- Records supplied:
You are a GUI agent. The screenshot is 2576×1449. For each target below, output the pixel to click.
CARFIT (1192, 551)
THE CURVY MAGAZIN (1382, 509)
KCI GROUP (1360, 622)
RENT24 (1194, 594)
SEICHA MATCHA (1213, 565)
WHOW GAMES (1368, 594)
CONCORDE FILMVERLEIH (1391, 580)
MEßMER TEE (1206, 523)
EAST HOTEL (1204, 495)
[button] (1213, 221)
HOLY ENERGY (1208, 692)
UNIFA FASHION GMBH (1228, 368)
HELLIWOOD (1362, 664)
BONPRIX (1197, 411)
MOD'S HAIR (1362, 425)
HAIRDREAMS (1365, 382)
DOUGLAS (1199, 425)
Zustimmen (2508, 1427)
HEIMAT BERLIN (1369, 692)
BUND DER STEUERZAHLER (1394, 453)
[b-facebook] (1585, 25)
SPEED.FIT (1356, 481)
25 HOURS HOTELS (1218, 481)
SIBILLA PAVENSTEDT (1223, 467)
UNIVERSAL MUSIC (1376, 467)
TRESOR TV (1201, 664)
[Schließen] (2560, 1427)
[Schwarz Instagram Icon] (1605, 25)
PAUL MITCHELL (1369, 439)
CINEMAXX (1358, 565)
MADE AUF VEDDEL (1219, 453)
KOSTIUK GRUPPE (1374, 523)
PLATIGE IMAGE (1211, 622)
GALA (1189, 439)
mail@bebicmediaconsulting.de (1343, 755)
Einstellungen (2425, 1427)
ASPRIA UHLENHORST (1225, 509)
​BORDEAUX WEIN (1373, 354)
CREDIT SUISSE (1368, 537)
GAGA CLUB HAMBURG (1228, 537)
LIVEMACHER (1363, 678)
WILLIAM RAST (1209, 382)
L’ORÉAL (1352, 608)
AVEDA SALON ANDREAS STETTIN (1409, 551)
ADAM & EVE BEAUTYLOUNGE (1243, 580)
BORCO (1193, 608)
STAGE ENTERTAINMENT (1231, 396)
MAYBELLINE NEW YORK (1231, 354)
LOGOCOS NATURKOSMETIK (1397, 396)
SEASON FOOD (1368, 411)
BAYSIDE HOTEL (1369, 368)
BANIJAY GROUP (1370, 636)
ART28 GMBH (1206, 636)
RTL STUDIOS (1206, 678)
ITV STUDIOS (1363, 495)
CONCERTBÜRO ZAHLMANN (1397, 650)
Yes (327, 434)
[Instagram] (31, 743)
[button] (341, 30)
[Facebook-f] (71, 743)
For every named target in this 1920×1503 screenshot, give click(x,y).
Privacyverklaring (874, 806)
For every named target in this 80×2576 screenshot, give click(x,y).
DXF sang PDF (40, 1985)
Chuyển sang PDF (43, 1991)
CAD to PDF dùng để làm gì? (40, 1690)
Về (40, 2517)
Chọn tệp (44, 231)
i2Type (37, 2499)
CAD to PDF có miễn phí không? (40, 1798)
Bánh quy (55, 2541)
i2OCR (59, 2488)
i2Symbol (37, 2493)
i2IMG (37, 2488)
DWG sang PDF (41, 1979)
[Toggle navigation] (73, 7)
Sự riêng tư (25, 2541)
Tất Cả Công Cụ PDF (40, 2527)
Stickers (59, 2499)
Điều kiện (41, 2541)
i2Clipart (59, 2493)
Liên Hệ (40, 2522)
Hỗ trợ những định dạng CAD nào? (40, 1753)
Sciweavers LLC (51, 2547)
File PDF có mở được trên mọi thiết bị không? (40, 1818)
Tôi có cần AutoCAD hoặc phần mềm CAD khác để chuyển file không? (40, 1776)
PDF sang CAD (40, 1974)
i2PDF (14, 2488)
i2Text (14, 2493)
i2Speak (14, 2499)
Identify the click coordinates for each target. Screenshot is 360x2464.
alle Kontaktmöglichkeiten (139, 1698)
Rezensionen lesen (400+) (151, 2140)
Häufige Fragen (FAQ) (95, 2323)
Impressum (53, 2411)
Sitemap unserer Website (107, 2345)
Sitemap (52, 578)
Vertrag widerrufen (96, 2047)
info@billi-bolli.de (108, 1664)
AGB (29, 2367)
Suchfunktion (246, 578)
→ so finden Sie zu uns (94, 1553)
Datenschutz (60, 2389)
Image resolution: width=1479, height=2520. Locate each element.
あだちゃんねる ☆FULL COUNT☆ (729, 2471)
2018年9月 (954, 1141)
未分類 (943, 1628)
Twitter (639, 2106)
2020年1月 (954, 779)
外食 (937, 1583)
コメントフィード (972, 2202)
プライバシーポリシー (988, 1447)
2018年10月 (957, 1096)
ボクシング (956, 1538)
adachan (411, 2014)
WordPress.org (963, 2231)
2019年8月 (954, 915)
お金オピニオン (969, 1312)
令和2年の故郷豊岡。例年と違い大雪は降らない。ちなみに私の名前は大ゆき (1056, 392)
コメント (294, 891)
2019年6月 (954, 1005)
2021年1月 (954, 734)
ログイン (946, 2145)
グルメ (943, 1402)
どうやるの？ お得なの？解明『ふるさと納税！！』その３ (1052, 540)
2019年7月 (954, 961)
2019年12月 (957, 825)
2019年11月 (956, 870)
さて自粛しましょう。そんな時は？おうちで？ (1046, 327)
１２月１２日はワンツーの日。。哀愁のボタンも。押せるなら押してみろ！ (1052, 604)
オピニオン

- Your objective:
Reproduce verbatim only the segment of the listing bounded by the line containing "Sự riêng tư (25, 2541)" and the line containing "ボクシング (956, 1538)", with both boundary lines included.

- The answer:
Sự riêng tư (25, 2541)
Tất Cả Công Cụ PDF (40, 2527)
Stickers (59, 2499)
Điều kiện (41, 2541)
i2Clipart (59, 2493)
Liên Hệ (40, 2522)
Hỗ trợ những định dạng CAD nào? (40, 1753)
Sciweavers LLC (51, 2547)
File PDF có mở được trên mọi thiết bị không? (40, 1818)
Tôi có cần AutoCAD hoặc phần mềm CAD khác để chuyển file không? (40, 1776)
PDF sang CAD (40, 1974)
i2PDF (14, 2488)
i2Text (14, 2493)
i2Speak (14, 2499)
Identify the click coordinates for each target. Screenshot is 360x2464.
alle Kontaktmöglichkeiten (139, 1698)
Rezensionen lesen (400+) (151, 2140)
Häufige Fragen (FAQ) (95, 2323)
Impressum (53, 2411)
Sitemap unserer Website (107, 2345)
Sitemap (52, 578)
Vertrag widerrufen (96, 2047)
info@billi-bolli.de (108, 1664)
AGB (29, 2367)
Suchfunktion (246, 578)
→ so finden Sie zu uns (94, 1553)
Datenschutz (60, 2389)
Image resolution: width=1479, height=2520. Locate each element.
あだちゃんねる ☆FULL COUNT☆ (729, 2471)
2018年9月 (954, 1141)
未分類 (943, 1628)
Twitter (639, 2106)
2020年1月 (954, 779)
外食 (937, 1583)
コメントフィード (972, 2202)
プライバシーポリシー (988, 1447)
2018年10月 (957, 1096)
ボクシング (956, 1538)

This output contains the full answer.